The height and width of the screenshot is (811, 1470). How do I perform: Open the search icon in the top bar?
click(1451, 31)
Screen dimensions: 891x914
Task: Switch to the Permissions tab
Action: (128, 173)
________________
**Exercise requirements**
Please write out the whole listing once more, exactly.

**Answer to this problem**
The height and width of the screenshot is (811, 1470). How do I perform: Open the search icon in the top bar?
click(1451, 31)
Screen dimensions: 891x914
Task: Switch to the Permissions tab
Action: (128, 173)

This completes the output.